Congcong is learning recursion, and Dawei has assigned him an interesting digit counting task.

Problem Description

Given a non-negative integer $n$, compute recursively (no loops) the count of the occurrences of $8$ as a digit. Except that an $8$ with another $8$ immediately to its left counts double, so $8818$ yields $4$. Note that mod ($n \% 10$) by $10$ yields the rightmost digit ($126 \% 10$ is $6$), while divide ($n / 10$) by $10$ removes the rightmost digit ($126 / 10$ is $12$).

Input Format

Input is given from Standard Input in the following format.

$n$

Output Format

Output is printed to Standard Output in the following format.
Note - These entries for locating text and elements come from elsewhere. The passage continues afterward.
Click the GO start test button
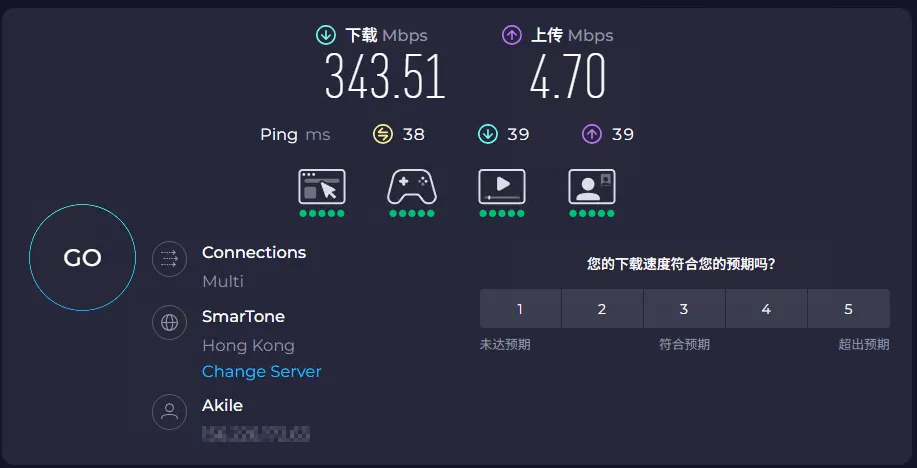This screenshot has height=468, width=917. coord(82,258)
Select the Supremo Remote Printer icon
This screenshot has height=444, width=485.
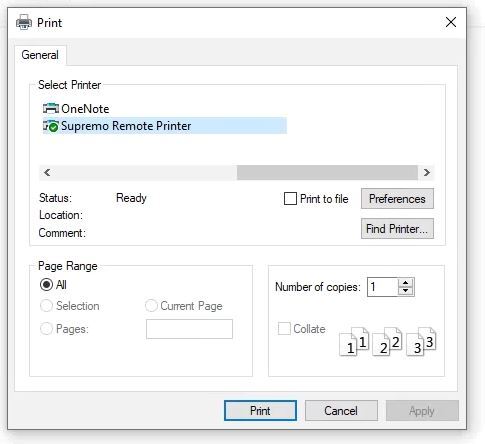click(51, 126)
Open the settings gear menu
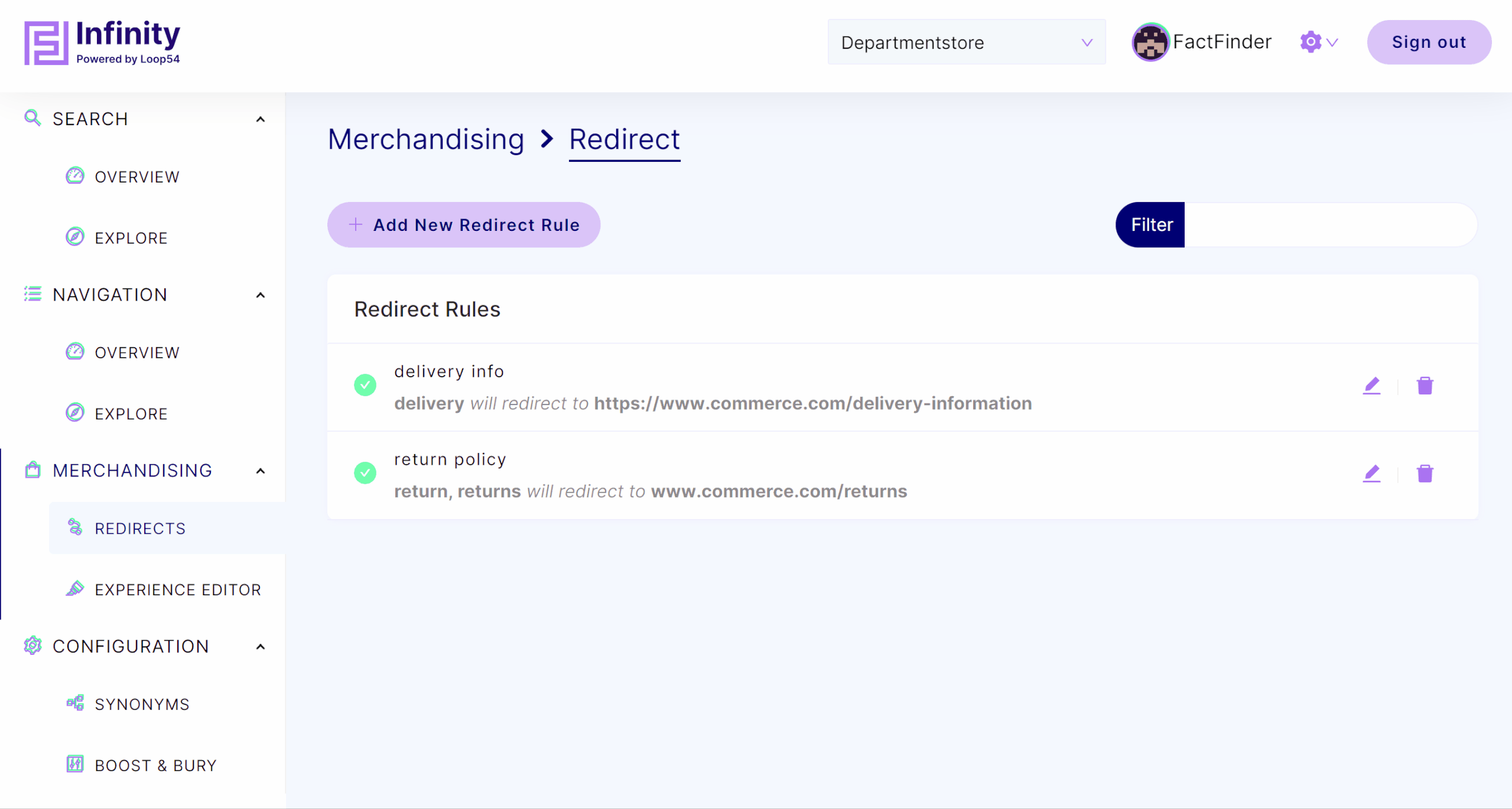 coord(1318,42)
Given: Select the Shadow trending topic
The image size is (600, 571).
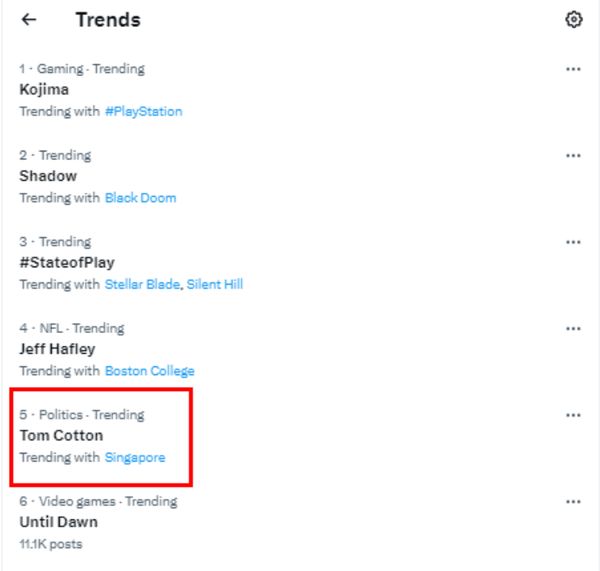Looking at the screenshot, I should pyautogui.click(x=48, y=176).
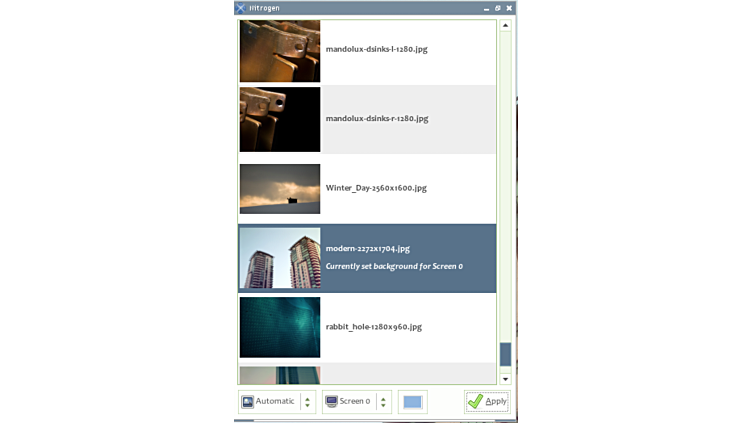Click the arrows beside Screen 0
Viewport: 752px width, 423px height.
click(x=383, y=402)
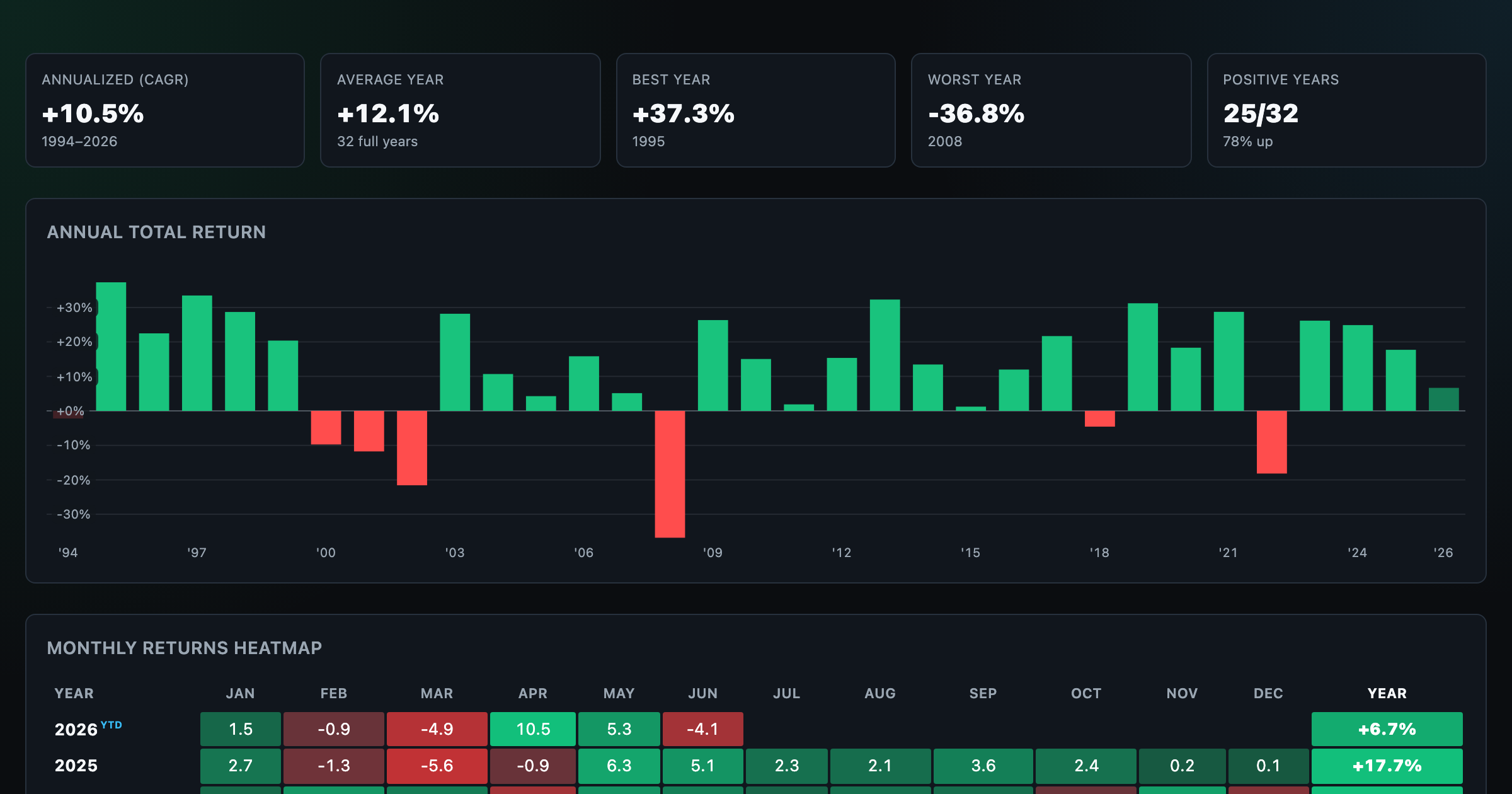Select the 2022 negative return bar
The image size is (1512, 794).
click(x=1271, y=442)
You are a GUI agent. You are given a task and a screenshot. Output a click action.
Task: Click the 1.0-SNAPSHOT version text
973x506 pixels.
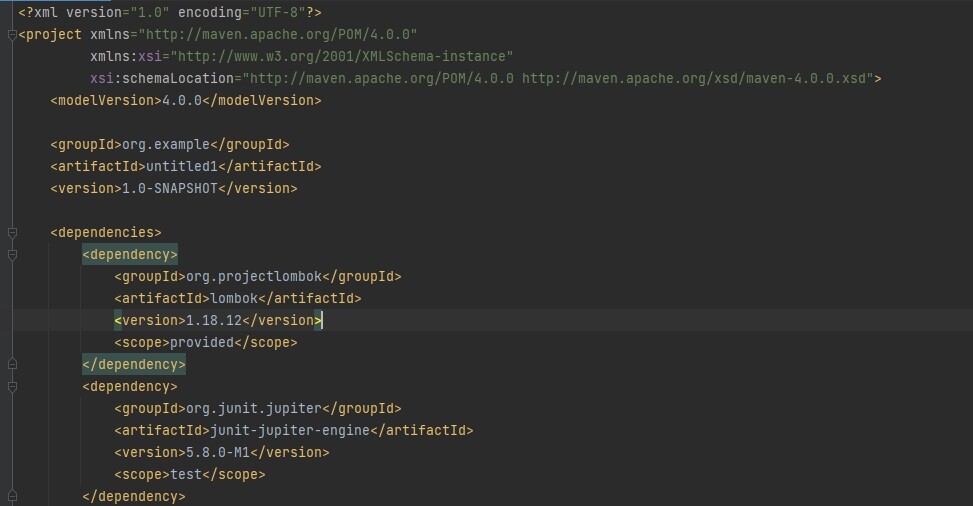point(170,188)
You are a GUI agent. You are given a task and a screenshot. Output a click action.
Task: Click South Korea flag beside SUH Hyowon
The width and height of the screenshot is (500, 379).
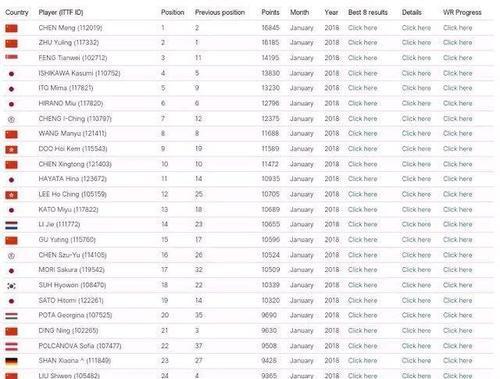click(11, 286)
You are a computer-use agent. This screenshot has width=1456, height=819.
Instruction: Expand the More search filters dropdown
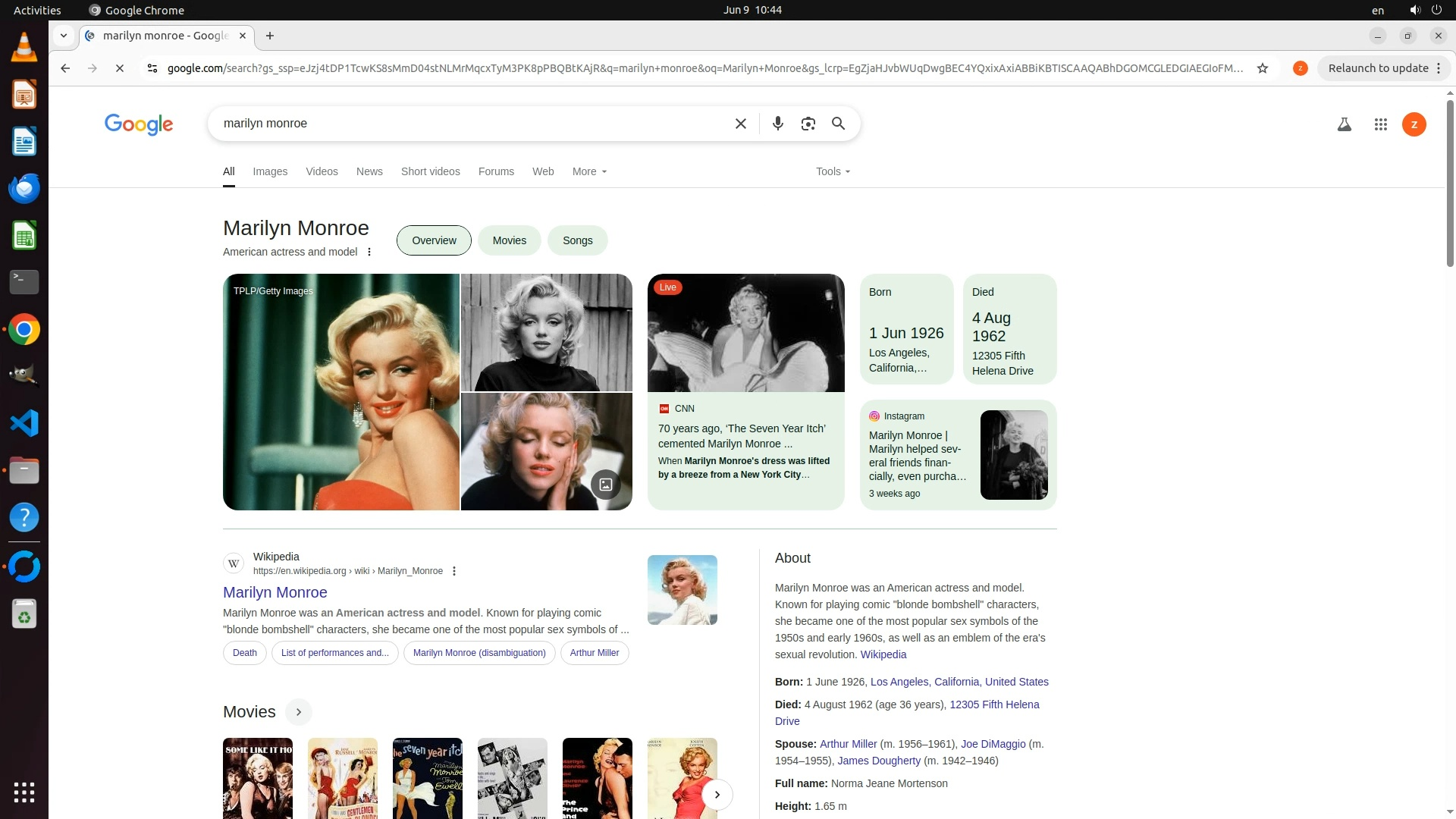pyautogui.click(x=589, y=171)
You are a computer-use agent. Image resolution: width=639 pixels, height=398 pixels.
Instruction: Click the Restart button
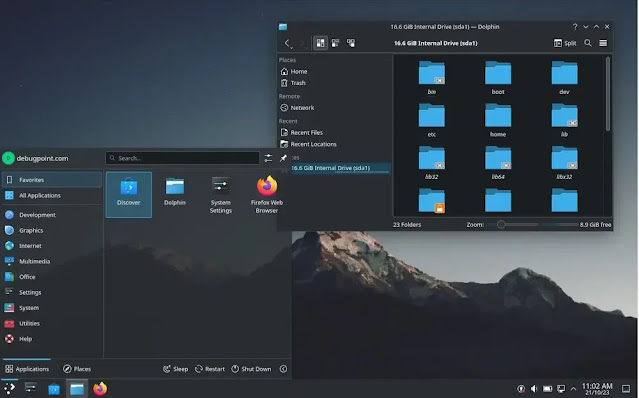point(210,369)
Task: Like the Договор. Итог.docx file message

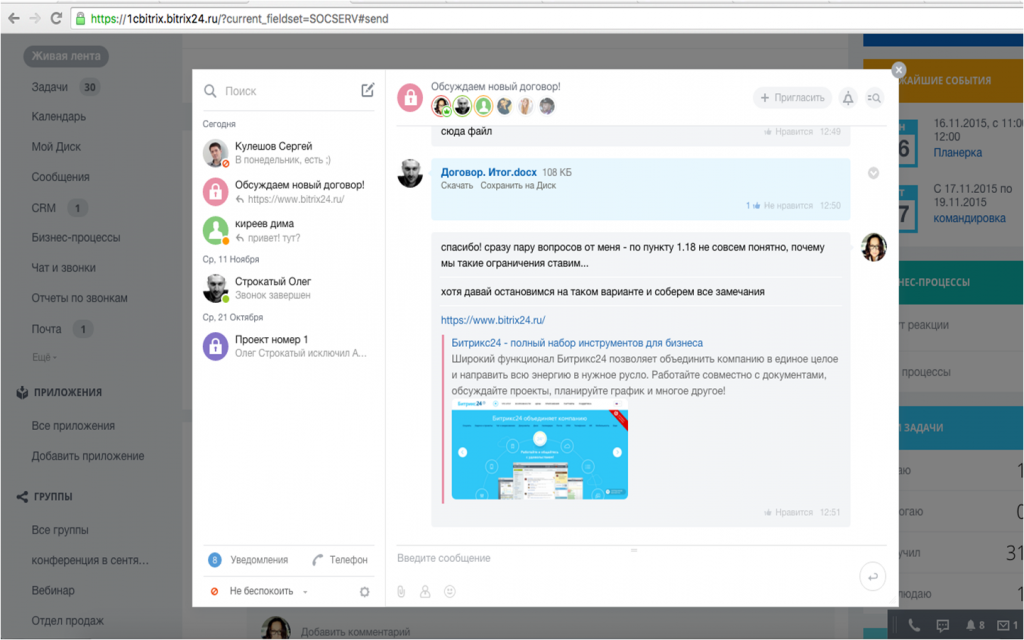Action: pyautogui.click(x=787, y=206)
The total count of occurrences of $8$.

Sample

8

1

818

2

8818

4

Sample Explanation

For input $8818$:

• The rightmost $8$ (units digit) has no $8$ to its left, counts as $1$.
• The digit $1$ does not count.
• The second $8$ from the left (hundreds digit) has an $8$ to its left (thousands digit), so it counts as $2$.
• The leftmost $8$ (thousands digit) has no digit to its left, counts as $1$. Total count is $1 + 0 + 2 + 1 = 4$.

Constraints

Time limit: 1 second, Memory limit: 1024 KiB